Actualizado hace: 20 minutos
Roberto Baquerizo Carbo rbaquerizoc@yahoo.com
Decreto Ejecutivo 883

En “la mesa de diálogo”, a cuenta de la paz, que existía con anterioridad, se resignaron principios irrenunciables con la derogatoria del 883.

Domingo 20 Octubre 2019 | 04:00

Lo que se daba por concluido no fue tal, al siguiente día se cambió a los generales Roque Moreira, jefe del Comando Conjunto y Javier Pérez Rodríguez, comandante general del Ejército. ¿Por qué?  Pudimos apreciar un nivel de tolerancia de la fuerza pública que difería con la de la población activa: la quema del edificio de la Contraloría, la toma de la Asamblea Nacional, los ataques a Teleamazonas, diario El Comercio, violencia en las haciendas, en las instalaciones petroleras, corte de aguas, secuestros de policías y periodistas, vandalismo rampante en Guayaquil. 

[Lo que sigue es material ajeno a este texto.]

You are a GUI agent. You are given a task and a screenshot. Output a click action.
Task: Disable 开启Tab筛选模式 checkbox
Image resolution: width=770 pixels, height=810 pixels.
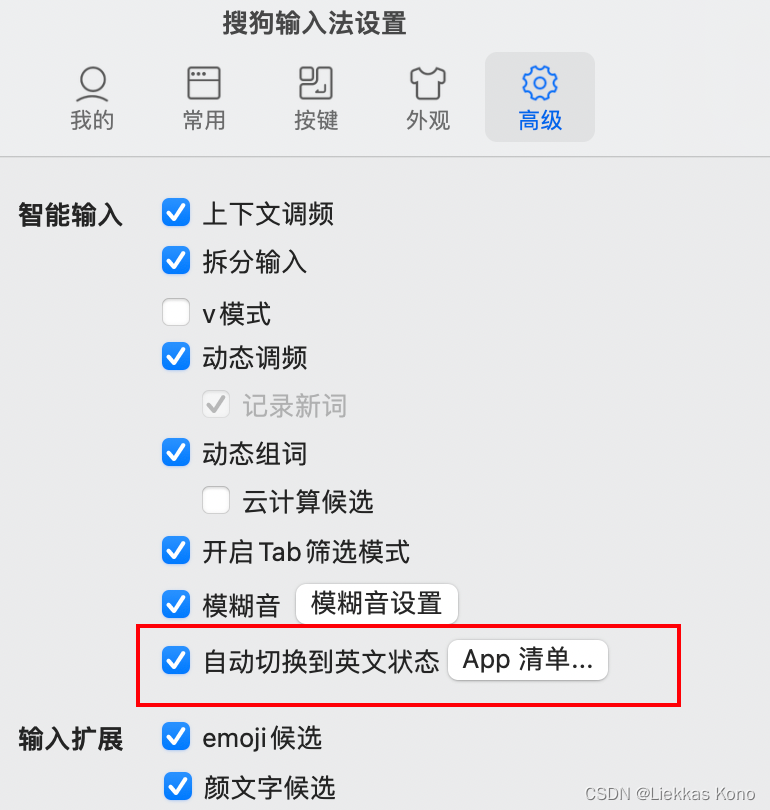[176, 550]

Escuchamos al Presidente manifestar que no se reprimiría a los protestantes, sí a la delincuencia y otras escorias de la sociedad. Vi la firme intervención del ministro de la Defensa, general Oswaldo Jarrín, advirtiendo del uso progresivo de la fuerza con todas las armas disponibles y resaltando de estas, su desempeño en muchos conflictos internos y externos, triunfadoras del Alto Cenepa. 
No entiendo lo sucedido. Las fuerzas armadas tienen leyes, entre estas la de los derechos humanos, se me ha informado que hay soldados con restricciones en su libertad por acciones del pasado. Aquí pudiera estar la explicación de la salida de estos valiosos oficiales, por la forma en que la orden fue dada, quizás faltó escribirla. 

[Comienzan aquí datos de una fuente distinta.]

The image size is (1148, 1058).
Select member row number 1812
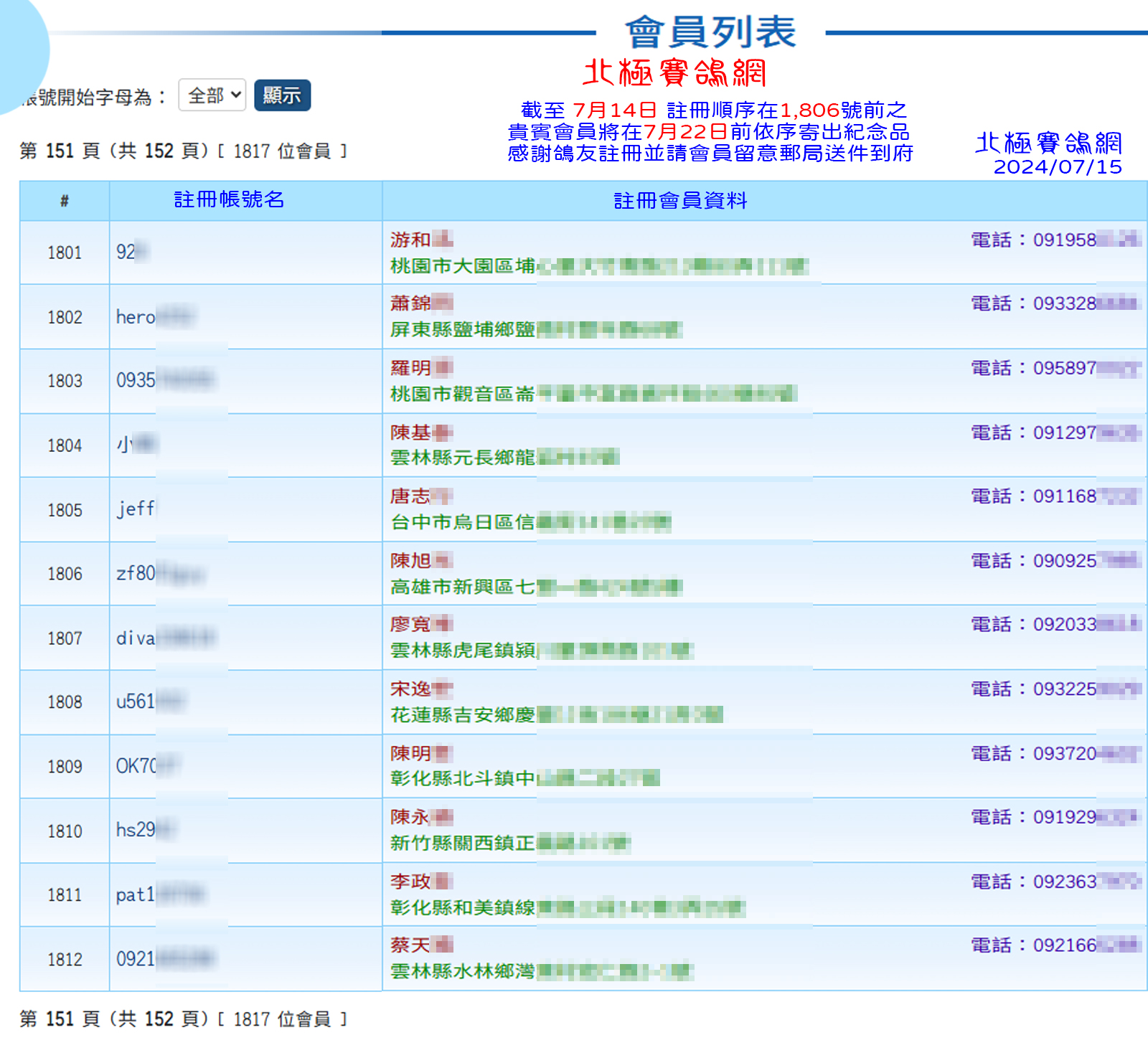(65, 960)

Los transportistas, conseguido el propósito, bajaron la guardia y una parte de la comunidad indígena se encaminó a Quito, obligó al Gobierno a cambiar su sede a Guayaquil.  Este hecho, agregado a exigencias de cese del Gobierno, motivó un amplio respaldo a su favor, no necesariamente a la medida.

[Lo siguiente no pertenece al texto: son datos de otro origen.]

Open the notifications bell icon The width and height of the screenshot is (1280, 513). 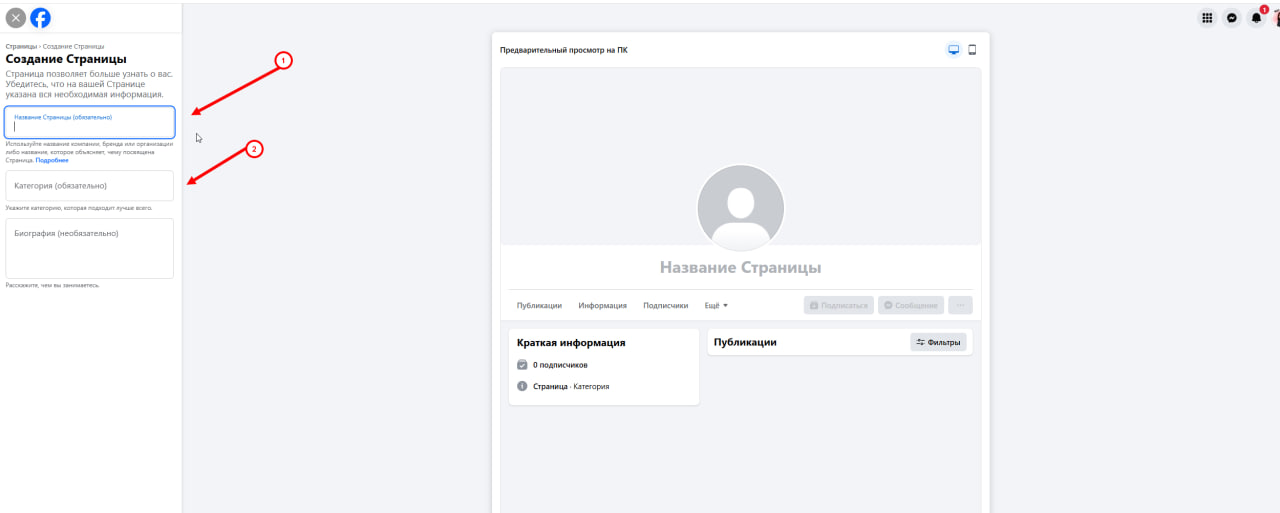[x=1257, y=18]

En la mesa de diálogo hubo intento de vejación, Lenín escuchó, sin réplica de su parte, la derogatoria para continuar dialogando, la separación de los ministros de Defensa y Gobierno y el calificativo de vagos que generalizaron a sus ministros. El incremento de $ 15 al bono para 1,3 millones de personas pobres entre los pobres era el mejor antídoto a la medida, el país desaprovechó una oportunidad.
El decreto 883 fue estudiado en detalle, el nuevo nacerá parchado, queda el margen de inteligencia y conocimiento que tendrá que esmerarse.  Quedan ministros resentidos pensando en salir y asambleístas aliados que pueden retirar su respaldo. Destaco la constancia en el propósito, el accionar de dirigentes políticos, fuerzas armadas y la policía, el accionar de los ministros de Defensa y Gobierno y Otto. Estamos complicados y con más incertidumbre que antes.